══ Input material
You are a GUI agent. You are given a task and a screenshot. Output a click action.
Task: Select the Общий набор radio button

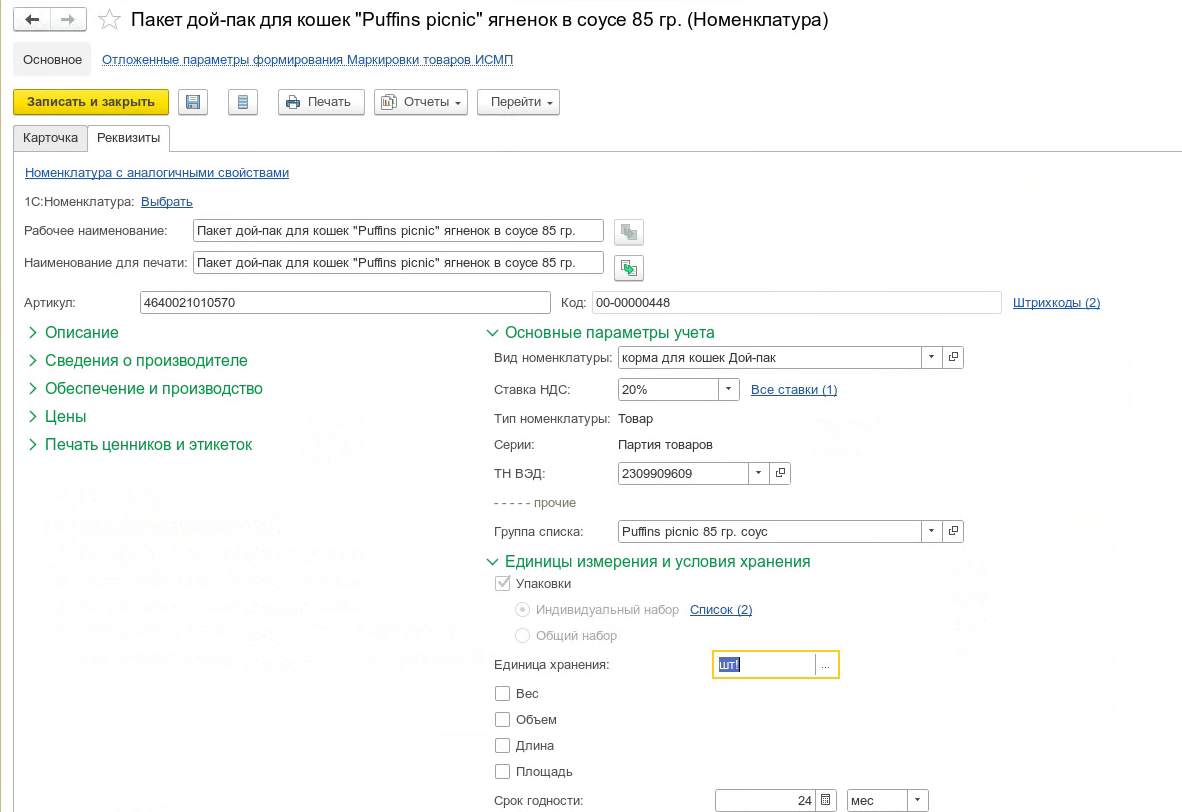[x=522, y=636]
════
══ Input material
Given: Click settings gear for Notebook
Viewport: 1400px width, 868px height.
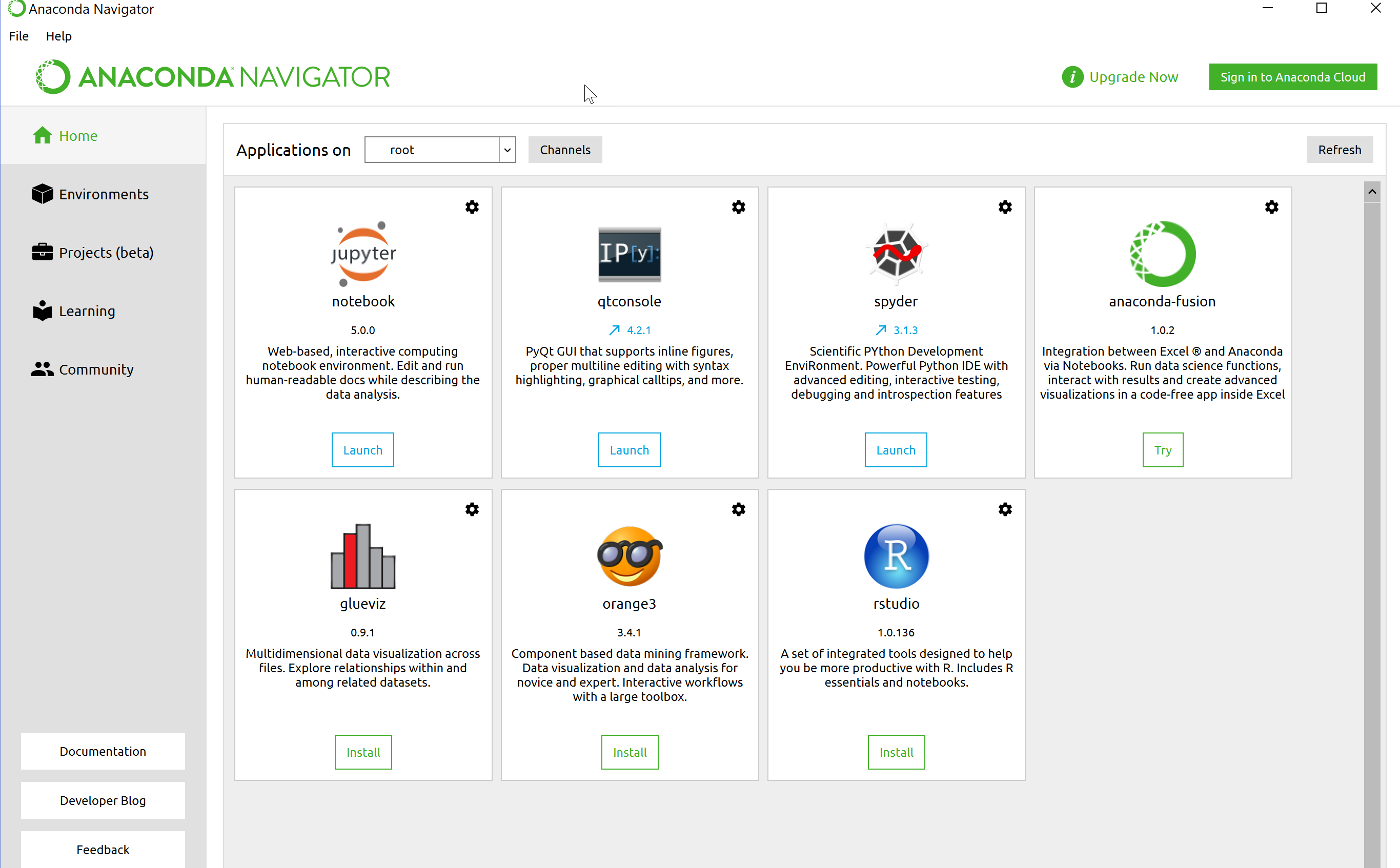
════
_Prompt_
In the entries above, find the line holding "Given: Click settings gear for Notebook" and the line holding "Viewport: 1400px width, 868px height."; print both of them and every line between, exactly, and nothing else.

_Task solution_
Given: Click settings gear for Notebook
Viewport: 1400px width, 868px height.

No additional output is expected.